As you create your own scorecard, remember the objective: the right points to the right actions so your sales team can devote enough attention to your ideal customers first.
The ideal blend is one that awards points for the highest-value actions and attributes, without leading to score inflation. It’s not advisable to award points for every email open or each interaction on social media, as those actions are low-impact and only inflate a prospect’s score unnecessarily. The goal is to have an accurate score that reflects a prospect’s readiness to buy — and each lead is a bit different. Some may need more time to engage with your brand and others may be quicker to buy. That’s why you need to understand what makes your targeted segments take action and assign the right amount of points to the highest-value indicators for each segment.
Tip 4 – Degrade points
Once you’ve assigned points for certain activities, you also need to degrade points. Under certain circumstances, a lead may act in a way that signifies waning interest, so your lead scoring model should reflect both positive and negative events.

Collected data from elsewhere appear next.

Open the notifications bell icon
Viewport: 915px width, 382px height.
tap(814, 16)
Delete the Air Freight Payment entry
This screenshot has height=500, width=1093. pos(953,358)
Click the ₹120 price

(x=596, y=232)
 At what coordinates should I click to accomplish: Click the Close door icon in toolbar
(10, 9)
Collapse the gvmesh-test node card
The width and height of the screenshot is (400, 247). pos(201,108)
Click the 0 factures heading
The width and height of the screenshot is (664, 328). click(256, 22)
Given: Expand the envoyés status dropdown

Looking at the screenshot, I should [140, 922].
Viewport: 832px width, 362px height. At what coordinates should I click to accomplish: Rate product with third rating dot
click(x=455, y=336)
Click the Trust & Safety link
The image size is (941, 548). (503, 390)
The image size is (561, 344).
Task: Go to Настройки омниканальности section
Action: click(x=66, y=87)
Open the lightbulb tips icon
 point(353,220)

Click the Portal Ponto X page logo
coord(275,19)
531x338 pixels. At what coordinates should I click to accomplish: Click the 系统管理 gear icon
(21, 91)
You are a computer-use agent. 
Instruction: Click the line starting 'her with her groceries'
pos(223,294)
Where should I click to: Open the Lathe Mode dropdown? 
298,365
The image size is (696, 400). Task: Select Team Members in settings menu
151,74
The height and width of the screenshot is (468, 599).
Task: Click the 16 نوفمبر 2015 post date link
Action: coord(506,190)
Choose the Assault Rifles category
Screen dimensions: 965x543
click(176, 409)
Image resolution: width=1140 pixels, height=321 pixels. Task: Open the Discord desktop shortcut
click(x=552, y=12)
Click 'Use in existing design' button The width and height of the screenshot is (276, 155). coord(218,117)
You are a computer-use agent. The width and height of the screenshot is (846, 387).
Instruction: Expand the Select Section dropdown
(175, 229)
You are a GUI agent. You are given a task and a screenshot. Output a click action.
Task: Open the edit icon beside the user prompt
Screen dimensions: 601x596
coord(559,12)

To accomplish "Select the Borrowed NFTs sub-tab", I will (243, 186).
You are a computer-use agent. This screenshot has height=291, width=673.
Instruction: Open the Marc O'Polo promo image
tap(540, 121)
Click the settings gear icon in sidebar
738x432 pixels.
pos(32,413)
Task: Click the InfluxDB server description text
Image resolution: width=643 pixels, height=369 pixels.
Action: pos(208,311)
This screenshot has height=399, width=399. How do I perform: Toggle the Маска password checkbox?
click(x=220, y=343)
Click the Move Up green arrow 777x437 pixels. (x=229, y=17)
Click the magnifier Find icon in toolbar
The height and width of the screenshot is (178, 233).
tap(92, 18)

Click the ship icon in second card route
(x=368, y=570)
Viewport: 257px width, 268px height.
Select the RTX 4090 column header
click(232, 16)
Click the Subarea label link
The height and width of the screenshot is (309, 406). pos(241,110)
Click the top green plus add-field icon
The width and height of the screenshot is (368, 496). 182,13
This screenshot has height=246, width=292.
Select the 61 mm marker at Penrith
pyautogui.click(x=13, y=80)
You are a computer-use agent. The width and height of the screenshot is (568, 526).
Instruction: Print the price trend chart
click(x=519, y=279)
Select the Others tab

Score degradation ensures that lead scores don’t end up over-inflated. One example of this would be an unsubscribe or a bounced email: it’s a negative event that should be reflected with negative points. Another would be the time since last engagement: as a prospect’s goes cold, their points should decay. To prioritize recency, you may want to consider an expiration date on all points that matches your sales cycle. If it takes an average of 90 days to convert a lead, then consider a 90 day expiration on points.
Tip 5 – See your threshold
The threshold is the point at which a lead becomes warm enough for the sales team to engage. Ideally, you’ll set automatic triggers in your marketing automation tool and/or CRM software to notify you of when your leads have reached this threshold.
Once a lead has reached the determined threshold, they can then set up a call to get a better understanding of this prospects needs and use this information to further qualify the prospect (and logging this new information into the CRM, of course!).
You may also consider setting other thresholds that trigger actions, such as a piece of content emailed to a lead that hits a score of 50. These types of actions can help move the lead along and build momentum towards conversion.
Tip 6 – Automate, automate, automate!
Once you’ve done all the hard work, let automation do its thing! Your lead scoring framework will then be automatically applied to each relevant action, and your sales team will be notified when a prospect crosses the predetermined threshold.
Keeping the automation on track takes some practice. For example, you’ll need visibility into new lead magnets (such as whitepapers) and marketing campaigns so that lead scoring automations reflect current initiatives. Any “leakage”, as far as actions that aren’t attached to an automated lead score, reduces accuracy. The devil is in the details!
Lead scoring can also be an effective mechanism for automated nurturing as well, serving as a benchmark to trigger key messages or nurturing campaigns.
To recap, here’s an overview of how to score leads like a pro:
- Develop a lead scoring strategy
- Choose your parameters
- Assign your points
- Automate wherever you can!
With these steps complete, you’ll have the momentum you need to put lead scoring to work for you. Lead scoring is not a static thing, so set a calendar reminder to review it regularly. You’ll not only want to check that the automations are working as they should, but you’ll also want to revisit your assumptions around how to assign points. Things change, and your hotel business objectives will evolve. Allow yourself the space to adjust and reflect the current state of affairs — that’s how to score leads like a pro!